Task item:
Make an exact copy of all the data, pictures excluded.

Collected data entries
========================================
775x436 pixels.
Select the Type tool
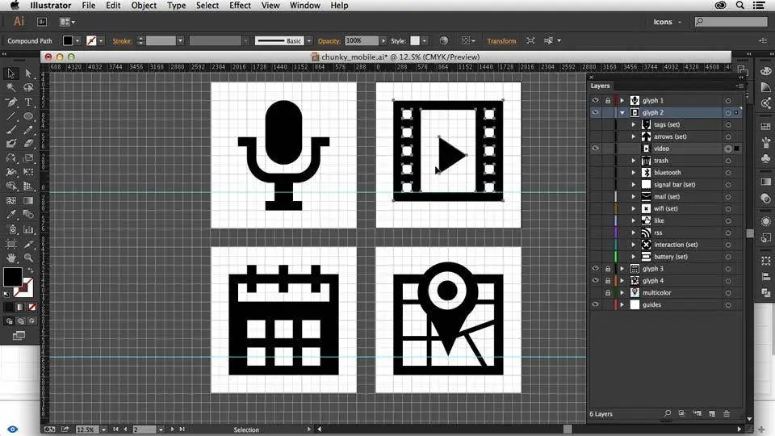pyautogui.click(x=28, y=103)
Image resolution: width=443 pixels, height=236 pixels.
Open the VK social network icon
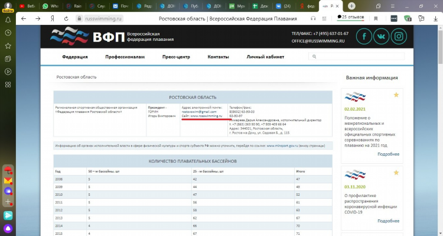[381, 36]
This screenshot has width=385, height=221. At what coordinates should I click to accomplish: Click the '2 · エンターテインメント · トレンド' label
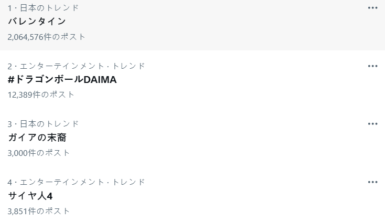click(x=77, y=66)
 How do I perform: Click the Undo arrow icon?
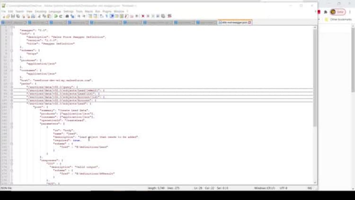(56, 16)
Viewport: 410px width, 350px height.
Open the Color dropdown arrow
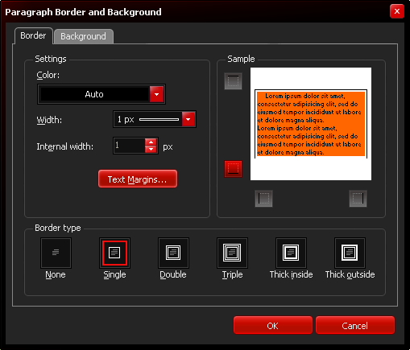156,94
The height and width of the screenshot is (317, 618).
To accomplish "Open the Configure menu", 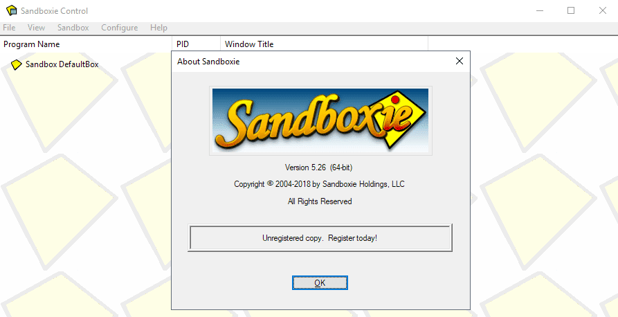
========================================
Your solution:
775x436 pixels.
Select the Type tool
pyautogui.click(x=28, y=103)
Image resolution: width=443 pixels, height=236 pixels.
Open the VK social network icon
[381, 36]
This screenshot has width=385, height=221. At what coordinates should I click to accomplish: Click the '2 · エンターテインメント · トレンド' label
click(x=77, y=66)
 How do I perform: Click the Undo arrow icon?
(56, 16)
Viewport: 410px width, 350px height.
Open the Color dropdown arrow
156,94
The height and width of the screenshot is (317, 618).
To accomplish "Open the Configure menu", 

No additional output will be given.